We also solicited feedback from the program committee after the review process was complete. We asked them three questions:
  1. What did you like (and what worked) about the double blind review process instituted this year for ALENEX?
  2. What in your opinion did NOT work?
  3. Is there any other feedback you'd like to provide about the double blind review process?
The responses we got for question 1 were uniformly of the form of “I’m glad that we did it, and felt that papers got a fairer shake than they would have otherwise”. One PC member even said unequivocally that the double blind review process made it more likely that they would submit to ALENEX in the future.  
On question 2, PC members brought up the issues we raised above, recommending that we make it clearer to authors how they need to blind their submissions and also mentioning the difficulty of assigning subreviewers.  
On question 3, the feedback was uniformly positive in favor of continuing with double blind review, inspite of the issues raised.

Summary

On balance, our experience with double blind review was positive. While there were logistical issues, many of these can be resolved by the methods we describe above. Further, there is now a wealth of knowledge accumulated in other areas of computer science that we can learn from. SIGPLAN has built a comprehensive FAQ around this issue that answers many of the questions that arise.

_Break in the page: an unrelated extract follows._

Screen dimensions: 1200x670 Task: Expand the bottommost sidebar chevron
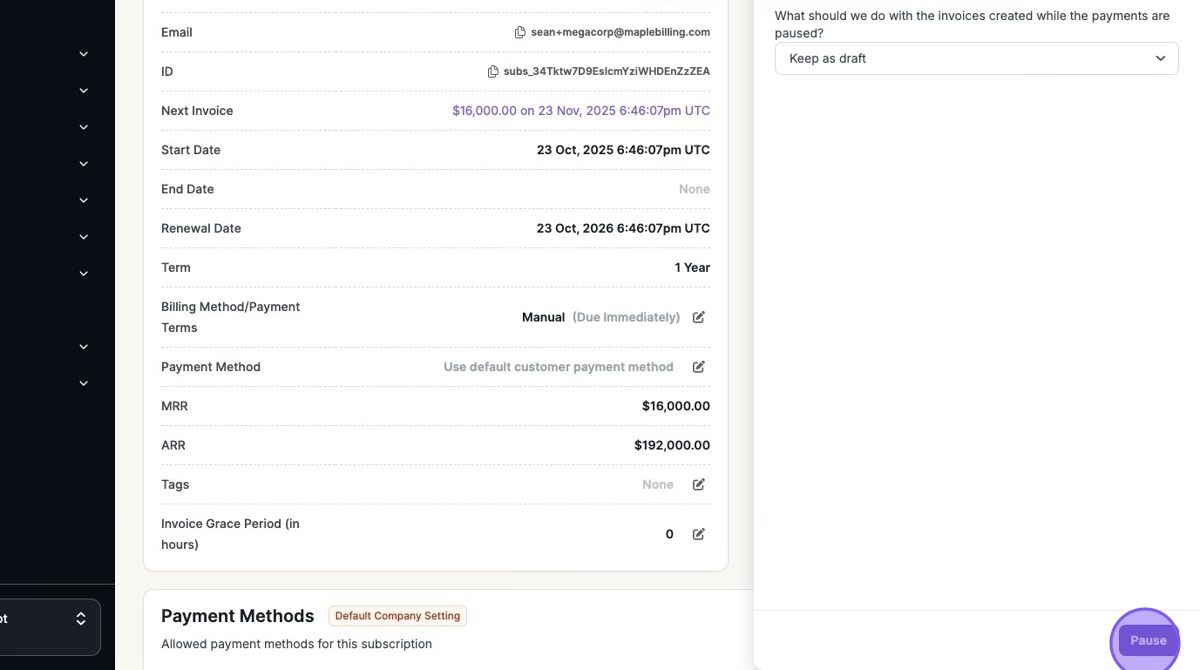pyautogui.click(x=84, y=383)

We recommend continuing with double blind review for at least the next two years at ALENEX, firstly because this brings us in line with common practice in most other parts of computer science, and secondly because many of the logistical issues people face with DB review will go away with habituation. At that point, the potential inconvenience of the process reduces and will be outweighed by the benefits in transparency and lack of bias.